SERMON DE SAINT BERNARD POUR L'ÉPIPHANIE
Voici manifestées
la bonté et l'humanité de Dieu notre Sauveur. Rendons grâce à
Dieu qui fait ainsi abonder notre consolation dans cet état de
pèlerins qui est le nôtre, dans cet exil, dans cette misère
d'ici-bas. ~
Avant que n'apparaisse son humanité, sa
bonté aussi demeurait cachée. Certes, elle existait
auparavant, car la miséricorde du Seigneur est de toujours.
Mais comment aurait-on pu savoir qu'elle était si grande ? Elle
faisait l'objet d'une promesse, non d'une expérience. Aussi beaucoup
d'hommes n'y croyaient pas. Sans doute, le Seigneur parlait. sous
des formes fragmentaires et variées, par les prophètes. Moi,
disait-il, je forme des pensées de paix, et non de malheur.
Mais que pouvait bien répondre l'homme quand il éprouvait le
malheur et ne connaissait pas la paix ? Jusqu'à quand allez-vous
dire : Paix, paix, alors qu'il n'y a pas de paix ? C'est
pourquoi les messagers de la paix pleuraient amèrement,
disant : Seigneur, qui aurait cru ce que nous avons entendu ?

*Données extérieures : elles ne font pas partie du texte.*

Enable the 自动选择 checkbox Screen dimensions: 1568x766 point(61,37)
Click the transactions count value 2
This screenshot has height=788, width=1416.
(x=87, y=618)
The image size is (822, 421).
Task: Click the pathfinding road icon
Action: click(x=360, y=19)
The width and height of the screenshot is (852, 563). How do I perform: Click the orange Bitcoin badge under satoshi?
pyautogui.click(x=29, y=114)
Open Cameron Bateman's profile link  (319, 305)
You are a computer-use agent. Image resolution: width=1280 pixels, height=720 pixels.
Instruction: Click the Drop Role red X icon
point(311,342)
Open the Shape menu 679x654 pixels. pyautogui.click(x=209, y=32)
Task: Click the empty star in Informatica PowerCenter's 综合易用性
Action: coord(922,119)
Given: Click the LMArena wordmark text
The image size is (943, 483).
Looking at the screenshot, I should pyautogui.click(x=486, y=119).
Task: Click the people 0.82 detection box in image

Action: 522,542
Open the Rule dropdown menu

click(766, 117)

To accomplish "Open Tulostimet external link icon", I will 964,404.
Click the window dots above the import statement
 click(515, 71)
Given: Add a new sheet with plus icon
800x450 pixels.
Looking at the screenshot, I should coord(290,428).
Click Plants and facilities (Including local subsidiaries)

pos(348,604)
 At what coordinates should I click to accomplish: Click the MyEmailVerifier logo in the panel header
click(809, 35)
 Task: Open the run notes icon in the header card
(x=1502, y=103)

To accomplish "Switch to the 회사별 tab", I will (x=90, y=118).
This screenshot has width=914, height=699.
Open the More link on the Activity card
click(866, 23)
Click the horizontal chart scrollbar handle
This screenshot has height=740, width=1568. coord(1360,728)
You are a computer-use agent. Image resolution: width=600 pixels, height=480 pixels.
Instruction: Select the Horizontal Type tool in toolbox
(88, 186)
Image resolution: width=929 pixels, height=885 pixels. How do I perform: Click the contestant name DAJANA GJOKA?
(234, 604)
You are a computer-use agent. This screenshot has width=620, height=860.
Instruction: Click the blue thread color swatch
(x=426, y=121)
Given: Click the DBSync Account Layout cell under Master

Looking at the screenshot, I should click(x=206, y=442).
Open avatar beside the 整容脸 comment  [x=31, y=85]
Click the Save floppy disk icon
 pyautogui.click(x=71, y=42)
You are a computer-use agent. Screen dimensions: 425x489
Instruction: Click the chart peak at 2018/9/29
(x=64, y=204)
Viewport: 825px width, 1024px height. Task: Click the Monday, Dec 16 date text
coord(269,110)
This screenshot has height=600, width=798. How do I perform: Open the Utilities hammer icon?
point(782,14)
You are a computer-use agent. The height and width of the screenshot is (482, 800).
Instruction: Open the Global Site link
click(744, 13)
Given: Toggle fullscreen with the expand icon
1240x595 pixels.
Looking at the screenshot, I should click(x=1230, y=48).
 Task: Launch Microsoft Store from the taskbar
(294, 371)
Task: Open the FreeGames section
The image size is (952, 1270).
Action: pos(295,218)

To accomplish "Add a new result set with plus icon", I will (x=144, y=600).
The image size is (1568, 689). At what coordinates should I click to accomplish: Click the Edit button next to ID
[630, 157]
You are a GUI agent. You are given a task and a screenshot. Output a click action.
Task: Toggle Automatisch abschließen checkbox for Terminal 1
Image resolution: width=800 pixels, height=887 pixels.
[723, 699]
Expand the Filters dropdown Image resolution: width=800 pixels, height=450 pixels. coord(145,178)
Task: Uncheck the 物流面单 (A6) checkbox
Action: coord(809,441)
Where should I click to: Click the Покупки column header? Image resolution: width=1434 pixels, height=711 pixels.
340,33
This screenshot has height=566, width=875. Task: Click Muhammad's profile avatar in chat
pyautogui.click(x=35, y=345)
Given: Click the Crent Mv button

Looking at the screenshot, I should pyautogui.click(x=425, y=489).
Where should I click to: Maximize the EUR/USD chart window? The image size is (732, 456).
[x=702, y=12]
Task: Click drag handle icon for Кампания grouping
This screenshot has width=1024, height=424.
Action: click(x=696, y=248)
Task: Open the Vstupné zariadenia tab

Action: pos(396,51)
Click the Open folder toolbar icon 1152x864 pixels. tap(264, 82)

Mais maintenant, que les hommes croient à ce qu'ils voient, car les
affirmations du Seigneur sont vraiment infaillibles. En
effet, pour que même l'œil troublé ne demeure pas incapable de le
voir, c'est dans le soleil qu'il a placé sa tente.
Voici
que la paix n'est plus promise mais envoyée, non plus remise à plus
tard mais donnée, non plus prophétisée mais proposée. C'est comme
un couffin plein de sa miséricorde que Dieu le Père a envoyé sur
la terre ; oui, dis-je, un couffin que la Passion devra déchirer
pour laisser se répandre ce qu'il contient : notre paix ; un
couffin, peut-être petit, mais rempli. Un petit enfant nous a
été donné, mais en lui habite toute la plénitude de la divinité.
Lorsqu'est venue la plénitude des temps est venue aussi la
plénitude de la divinité. Elle est venue dans la chair, afin de se
faire voir même de ceux qui sont charnels, et que son humanité
ainsi manifestée permette de reconnaître sa bonté. En effet, dès
que l'humanité de Dieu se fait connaître, sa bonté ne peut plus
rester cachée. Et comment aurait-il pu davantage mettre en relief sa
bonté qu'en revêtant ma chair ? Ma chair, dis-je, non celle d'Adam,
non celle qui était la sienne avant la chute.
Pourquoi
déclare-t-il avec tant de soin sa miséricorde, au point de faire
sienne notre misère elle-même ? Pourquoi est-il rempli d'une bonté
telle que la parole de Dieu, pour nous, s'est faite herbe fanée ?
Seigneur, qu'est-ce que l'homme, pour que tu en fasses si grand
cas ? Qu'est- il pour que ton coeur lui soit ouvert ? Voici où
l'homme doit porter son attention pour découvrir quel souci Dieu
prend de lui ; voici où l'homme doit apprendre quelle pensée et
quel sentiment Dieu nourrit à son égard. N'interroge pas ce que tu
souffres, toi, mais ce qu'il a souffert, lui. À ce qu'il est
devenu pour toi, reconnais ta valeur à ses yeux, afin que sa bonté
t'apparaisse à partir de son humanité. En effet, l'abaissement
qu'il accomplit dans son humanité a révélé la grandeur même de
sa bonté, et plus il s'est rendu méprisable en ma faveur, plus il
me devient cher.
Voici manifestées la bonté et
l'humanité de Dieu notre Sauveur, dit l'Apôtre. Oui, qu'elles
sont grandes et évidentes, la bonté de Dieu et son humanité !
Quelle grande preuve de sa bonté il nous a donnée, en prenant tant
de soin pour ajouter à l'humanité le nom de Dieu.